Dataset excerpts
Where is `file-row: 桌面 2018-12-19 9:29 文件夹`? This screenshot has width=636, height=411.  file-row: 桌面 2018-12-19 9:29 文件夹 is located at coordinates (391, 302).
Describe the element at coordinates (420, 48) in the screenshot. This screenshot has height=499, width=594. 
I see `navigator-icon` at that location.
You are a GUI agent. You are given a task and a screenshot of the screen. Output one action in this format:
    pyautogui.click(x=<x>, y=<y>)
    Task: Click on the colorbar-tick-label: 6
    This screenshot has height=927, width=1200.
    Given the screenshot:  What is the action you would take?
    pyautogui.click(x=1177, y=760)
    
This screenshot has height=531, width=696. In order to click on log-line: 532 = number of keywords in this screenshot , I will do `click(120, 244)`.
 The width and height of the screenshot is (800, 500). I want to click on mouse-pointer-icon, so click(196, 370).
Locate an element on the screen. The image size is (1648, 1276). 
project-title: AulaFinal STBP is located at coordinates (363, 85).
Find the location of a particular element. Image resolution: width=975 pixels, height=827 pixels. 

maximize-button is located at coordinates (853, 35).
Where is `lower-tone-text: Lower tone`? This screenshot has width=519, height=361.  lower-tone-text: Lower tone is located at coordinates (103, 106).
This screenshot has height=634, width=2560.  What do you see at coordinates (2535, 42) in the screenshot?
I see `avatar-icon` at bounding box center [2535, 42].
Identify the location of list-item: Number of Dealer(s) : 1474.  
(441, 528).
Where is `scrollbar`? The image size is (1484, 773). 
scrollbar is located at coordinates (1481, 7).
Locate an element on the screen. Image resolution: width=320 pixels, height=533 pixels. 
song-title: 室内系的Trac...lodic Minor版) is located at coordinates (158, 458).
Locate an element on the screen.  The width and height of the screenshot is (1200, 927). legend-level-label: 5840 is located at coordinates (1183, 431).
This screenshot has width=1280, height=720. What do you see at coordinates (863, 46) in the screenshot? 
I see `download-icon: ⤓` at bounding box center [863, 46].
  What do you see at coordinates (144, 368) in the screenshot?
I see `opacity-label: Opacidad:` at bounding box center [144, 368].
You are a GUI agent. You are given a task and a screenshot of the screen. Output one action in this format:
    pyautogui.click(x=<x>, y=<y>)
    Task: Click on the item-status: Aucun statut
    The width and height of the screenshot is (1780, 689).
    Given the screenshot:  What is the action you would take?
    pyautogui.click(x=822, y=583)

What you will do ::
Rewrite every row above, changing "GUI agent" to "screen assistant" wherever it appears and keeping everything else the same.

Output of the task ::
Where is `file-row: 桌面 2018-12-19 9:29 文件夹`? This screenshot has width=636, height=411.  file-row: 桌面 2018-12-19 9:29 文件夹 is located at coordinates (391, 302).
Describe the element at coordinates (420, 48) in the screenshot. This screenshot has height=499, width=594. 
I see `navigator-icon` at that location.
You are a screen assistant. You are given a task and a screenshot of the screen. Output one action in this format:
    pyautogui.click(x=<x>, y=<y>)
    Task: Click on the colorbar-tick-label: 6
    This screenshot has height=927, width=1200.
    Given the screenshot:  What is the action you would take?
    pyautogui.click(x=1177, y=760)
    
This screenshot has height=531, width=696. In order to click on log-line: 532 = number of keywords in this screenshot , I will do `click(120, 244)`.
 The width and height of the screenshot is (800, 500). I want to click on mouse-pointer-icon, so click(196, 370).
Locate an element on the screen. The image size is (1648, 1276). 
project-title: AulaFinal STBP is located at coordinates (363, 85).
Find the location of a particular element. Image resolution: width=975 pixels, height=827 pixels. 

maximize-button is located at coordinates (853, 35).
Where is `lower-tone-text: Lower tone`? This screenshot has width=519, height=361.  lower-tone-text: Lower tone is located at coordinates (103, 106).
This screenshot has height=634, width=2560.  What do you see at coordinates (2535, 42) in the screenshot?
I see `avatar-icon` at bounding box center [2535, 42].
Identify the location of list-item: Number of Dealer(s) : 1474.  
(441, 528).
Where is `scrollbar`? The image size is (1484, 773). 
scrollbar is located at coordinates (1481, 7).
Locate an element on the screen. Image resolution: width=320 pixels, height=533 pixels. 
song-title: 室内系的Trac...lodic Minor版) is located at coordinates (158, 458).
Locate an element on the screen.  The width and height of the screenshot is (1200, 927). legend-level-label: 5840 is located at coordinates (1183, 431).
This screenshot has width=1280, height=720. What do you see at coordinates (863, 46) in the screenshot? 
I see `download-icon: ⤓` at bounding box center [863, 46].
  What do you see at coordinates (144, 368) in the screenshot?
I see `opacity-label: Opacidad:` at bounding box center [144, 368].
You are a screen assistant. You are given a task and a screenshot of the screen. Output one action in this format:
    pyautogui.click(x=<x>, y=<y>)
    Task: Click on the item-status: Aucun statut
    The width and height of the screenshot is (1780, 689).
    Given the screenshot:  What is the action you would take?
    pyautogui.click(x=822, y=583)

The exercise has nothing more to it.